Technique C Referring to Figure 15, a bit map for a B or P frame is shown having logo information 4. A border 22 is provided around the logo information on the currentframe being processed (not the reference frame as in techniques A and B above). The border has a width w dependent on the maximum vector range. The width w is for example 64 pixels horizontally and 32 pixels vertically.
Preferably the width w is twice the maximum vector range.
In one version of technique C, the maximum vector range is either detected from the MPEG parameters of the original video bitstream or is measured for each frame.
The border preferably has such width w that all macroblocks outside the border cannot have motion vectors referring to macroblocks within the border and containing logo information.
Thus preserved motion vectors Vl are used for all macroblocks outside the border, and new motion vectors V2 are calculated for all macroblocks within the border.
It will be appreciated that references to"frames"in the above description are by way of example only-in general the encoding is picture by picture, which could be frames, fields, a combination or other pictures.
The skilled man will appreciate that the apparatus described above may be implemented at least in part by a general purpose computer running appropriate software.
Such software and a storage medium by which such software is stored are both considered to be embodiments of the invention.

Claims (27)

(Records for locating the described items)
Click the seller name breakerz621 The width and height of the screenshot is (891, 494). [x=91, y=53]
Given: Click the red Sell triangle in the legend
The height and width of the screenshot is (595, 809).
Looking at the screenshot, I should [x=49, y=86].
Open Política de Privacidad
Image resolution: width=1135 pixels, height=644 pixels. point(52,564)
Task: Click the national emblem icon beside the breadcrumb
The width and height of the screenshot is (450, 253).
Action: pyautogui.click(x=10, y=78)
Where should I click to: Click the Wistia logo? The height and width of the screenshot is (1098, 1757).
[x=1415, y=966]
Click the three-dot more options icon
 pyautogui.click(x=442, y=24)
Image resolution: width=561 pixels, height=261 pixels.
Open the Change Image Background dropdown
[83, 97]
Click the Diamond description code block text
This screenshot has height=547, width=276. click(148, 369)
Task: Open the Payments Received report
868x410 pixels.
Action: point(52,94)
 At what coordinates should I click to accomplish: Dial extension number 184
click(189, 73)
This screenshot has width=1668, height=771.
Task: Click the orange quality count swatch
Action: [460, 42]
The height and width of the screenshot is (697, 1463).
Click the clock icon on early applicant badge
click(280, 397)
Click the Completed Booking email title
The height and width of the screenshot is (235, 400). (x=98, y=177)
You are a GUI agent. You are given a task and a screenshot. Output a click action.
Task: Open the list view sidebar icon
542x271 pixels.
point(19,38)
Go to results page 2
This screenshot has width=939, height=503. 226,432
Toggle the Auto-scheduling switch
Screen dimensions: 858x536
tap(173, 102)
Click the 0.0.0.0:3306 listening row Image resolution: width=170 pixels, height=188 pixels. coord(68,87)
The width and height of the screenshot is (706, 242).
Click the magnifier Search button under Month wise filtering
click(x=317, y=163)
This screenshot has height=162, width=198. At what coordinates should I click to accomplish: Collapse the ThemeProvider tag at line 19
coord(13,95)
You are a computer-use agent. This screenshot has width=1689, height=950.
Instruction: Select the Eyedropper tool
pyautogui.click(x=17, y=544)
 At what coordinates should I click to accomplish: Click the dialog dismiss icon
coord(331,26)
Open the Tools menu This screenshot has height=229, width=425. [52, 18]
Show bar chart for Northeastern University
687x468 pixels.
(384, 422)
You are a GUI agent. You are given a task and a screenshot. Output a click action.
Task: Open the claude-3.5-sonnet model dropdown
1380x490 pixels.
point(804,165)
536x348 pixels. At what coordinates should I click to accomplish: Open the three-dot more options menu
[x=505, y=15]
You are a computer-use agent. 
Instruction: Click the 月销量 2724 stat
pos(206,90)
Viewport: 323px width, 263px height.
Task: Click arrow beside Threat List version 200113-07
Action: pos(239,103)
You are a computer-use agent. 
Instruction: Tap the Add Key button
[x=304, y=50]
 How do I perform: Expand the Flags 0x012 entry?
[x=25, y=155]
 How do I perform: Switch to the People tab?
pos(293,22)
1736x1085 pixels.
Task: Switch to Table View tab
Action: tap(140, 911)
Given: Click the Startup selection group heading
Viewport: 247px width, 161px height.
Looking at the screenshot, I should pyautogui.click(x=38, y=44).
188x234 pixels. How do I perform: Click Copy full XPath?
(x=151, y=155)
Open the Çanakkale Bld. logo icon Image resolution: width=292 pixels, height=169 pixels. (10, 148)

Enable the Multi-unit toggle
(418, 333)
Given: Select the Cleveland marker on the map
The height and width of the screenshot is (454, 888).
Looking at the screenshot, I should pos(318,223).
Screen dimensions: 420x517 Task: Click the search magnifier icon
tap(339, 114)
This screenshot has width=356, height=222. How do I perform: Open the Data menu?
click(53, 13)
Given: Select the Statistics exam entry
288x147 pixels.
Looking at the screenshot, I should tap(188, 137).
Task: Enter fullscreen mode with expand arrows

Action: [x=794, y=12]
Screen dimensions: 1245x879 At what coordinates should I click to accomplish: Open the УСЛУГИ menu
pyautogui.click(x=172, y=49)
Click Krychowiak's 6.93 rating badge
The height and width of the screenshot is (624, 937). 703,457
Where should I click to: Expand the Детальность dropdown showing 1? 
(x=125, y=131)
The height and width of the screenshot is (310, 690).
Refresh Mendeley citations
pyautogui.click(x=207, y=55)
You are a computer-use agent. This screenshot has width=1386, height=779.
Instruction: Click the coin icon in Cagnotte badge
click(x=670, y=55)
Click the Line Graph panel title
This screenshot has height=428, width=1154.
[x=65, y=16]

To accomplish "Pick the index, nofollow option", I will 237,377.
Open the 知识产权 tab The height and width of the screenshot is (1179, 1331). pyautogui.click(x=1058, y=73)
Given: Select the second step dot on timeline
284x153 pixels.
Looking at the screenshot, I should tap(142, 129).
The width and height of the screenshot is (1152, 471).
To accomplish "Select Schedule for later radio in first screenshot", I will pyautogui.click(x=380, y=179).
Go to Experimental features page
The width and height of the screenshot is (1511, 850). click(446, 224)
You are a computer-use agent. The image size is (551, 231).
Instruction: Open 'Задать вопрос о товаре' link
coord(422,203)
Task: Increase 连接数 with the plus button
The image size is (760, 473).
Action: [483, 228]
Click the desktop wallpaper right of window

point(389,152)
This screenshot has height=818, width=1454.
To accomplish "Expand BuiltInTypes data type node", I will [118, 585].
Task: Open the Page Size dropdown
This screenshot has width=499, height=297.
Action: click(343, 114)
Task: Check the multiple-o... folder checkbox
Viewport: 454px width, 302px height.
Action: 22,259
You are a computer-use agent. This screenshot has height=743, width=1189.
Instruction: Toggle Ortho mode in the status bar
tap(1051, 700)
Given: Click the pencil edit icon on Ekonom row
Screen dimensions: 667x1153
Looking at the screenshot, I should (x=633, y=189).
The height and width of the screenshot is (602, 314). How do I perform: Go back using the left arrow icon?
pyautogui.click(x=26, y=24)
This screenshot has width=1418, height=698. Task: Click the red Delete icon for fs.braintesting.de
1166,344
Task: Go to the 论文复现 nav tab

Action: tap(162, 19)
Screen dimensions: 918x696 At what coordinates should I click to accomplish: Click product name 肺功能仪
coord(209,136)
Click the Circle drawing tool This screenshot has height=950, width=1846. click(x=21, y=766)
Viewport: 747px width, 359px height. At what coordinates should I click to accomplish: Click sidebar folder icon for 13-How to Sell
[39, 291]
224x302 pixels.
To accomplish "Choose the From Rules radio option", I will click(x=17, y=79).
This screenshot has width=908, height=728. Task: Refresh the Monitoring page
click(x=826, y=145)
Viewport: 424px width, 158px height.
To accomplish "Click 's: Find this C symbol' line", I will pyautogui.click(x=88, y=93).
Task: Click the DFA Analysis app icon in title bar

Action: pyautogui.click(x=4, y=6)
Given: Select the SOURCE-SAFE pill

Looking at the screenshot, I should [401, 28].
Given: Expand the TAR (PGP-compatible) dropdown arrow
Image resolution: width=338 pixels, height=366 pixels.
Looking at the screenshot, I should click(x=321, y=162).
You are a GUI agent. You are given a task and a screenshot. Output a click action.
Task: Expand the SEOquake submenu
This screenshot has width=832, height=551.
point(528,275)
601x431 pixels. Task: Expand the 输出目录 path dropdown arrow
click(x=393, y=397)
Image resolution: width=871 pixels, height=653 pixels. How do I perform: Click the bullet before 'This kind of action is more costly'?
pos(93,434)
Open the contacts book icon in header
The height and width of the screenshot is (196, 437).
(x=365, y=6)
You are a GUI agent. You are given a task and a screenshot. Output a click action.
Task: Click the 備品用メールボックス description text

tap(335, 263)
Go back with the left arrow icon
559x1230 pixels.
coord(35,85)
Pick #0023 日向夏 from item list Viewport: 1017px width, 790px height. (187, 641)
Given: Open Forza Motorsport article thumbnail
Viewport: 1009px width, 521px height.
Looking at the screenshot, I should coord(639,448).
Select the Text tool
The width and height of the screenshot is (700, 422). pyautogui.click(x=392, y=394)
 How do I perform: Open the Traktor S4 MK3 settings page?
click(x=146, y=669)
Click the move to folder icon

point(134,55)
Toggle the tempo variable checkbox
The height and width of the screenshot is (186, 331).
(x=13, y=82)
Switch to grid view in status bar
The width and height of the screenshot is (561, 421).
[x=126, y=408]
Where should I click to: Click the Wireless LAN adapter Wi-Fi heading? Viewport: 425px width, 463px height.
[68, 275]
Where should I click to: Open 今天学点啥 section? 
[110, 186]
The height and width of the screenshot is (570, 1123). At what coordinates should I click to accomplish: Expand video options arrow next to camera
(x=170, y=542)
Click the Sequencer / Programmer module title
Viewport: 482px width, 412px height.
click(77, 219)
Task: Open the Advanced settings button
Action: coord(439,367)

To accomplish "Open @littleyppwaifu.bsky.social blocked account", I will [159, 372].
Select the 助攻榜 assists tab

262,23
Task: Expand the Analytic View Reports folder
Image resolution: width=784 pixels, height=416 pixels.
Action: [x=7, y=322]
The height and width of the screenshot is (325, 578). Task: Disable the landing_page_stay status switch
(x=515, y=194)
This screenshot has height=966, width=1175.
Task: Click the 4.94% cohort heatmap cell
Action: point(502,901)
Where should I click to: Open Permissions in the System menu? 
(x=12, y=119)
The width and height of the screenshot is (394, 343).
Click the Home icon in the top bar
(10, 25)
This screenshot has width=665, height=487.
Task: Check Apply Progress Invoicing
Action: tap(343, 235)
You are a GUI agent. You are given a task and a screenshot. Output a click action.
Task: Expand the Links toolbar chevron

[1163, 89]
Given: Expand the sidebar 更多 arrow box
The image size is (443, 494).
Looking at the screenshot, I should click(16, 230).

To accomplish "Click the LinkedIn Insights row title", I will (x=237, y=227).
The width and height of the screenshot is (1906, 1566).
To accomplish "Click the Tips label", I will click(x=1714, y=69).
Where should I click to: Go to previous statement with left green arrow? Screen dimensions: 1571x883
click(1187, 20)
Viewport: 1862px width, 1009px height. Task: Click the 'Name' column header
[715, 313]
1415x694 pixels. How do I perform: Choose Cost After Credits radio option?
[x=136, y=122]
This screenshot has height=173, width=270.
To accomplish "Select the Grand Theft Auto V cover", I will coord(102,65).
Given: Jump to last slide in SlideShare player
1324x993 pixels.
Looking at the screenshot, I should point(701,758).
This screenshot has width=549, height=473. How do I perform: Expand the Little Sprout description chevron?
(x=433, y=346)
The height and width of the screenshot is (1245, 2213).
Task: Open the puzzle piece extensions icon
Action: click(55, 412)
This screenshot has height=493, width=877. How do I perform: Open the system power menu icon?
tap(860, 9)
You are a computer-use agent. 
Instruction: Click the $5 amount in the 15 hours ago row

== What is asked ==
• A. According to the extract on technique C, what is the preferred width w of the border in relation to the maximum vector range?
• B. Transcribe the part of the listing that opens with the line containing "Given: Jump to" and closes with the line containing "Action: click(55, 412)", including both of those lines.

== The answers ==
• A. The width w is preferably twice the maximum vector range.

• B.
Given: Jump to last slide in SlideShare player
1324x993 pixels.
Looking at the screenshot, I should point(701,758).
This screenshot has width=549, height=473. How do I perform: Expand the Little Sprout description chevron?
(x=433, y=346)
The height and width of the screenshot is (1245, 2213).
Task: Open the puzzle piece extensions icon
Action: click(55, 412)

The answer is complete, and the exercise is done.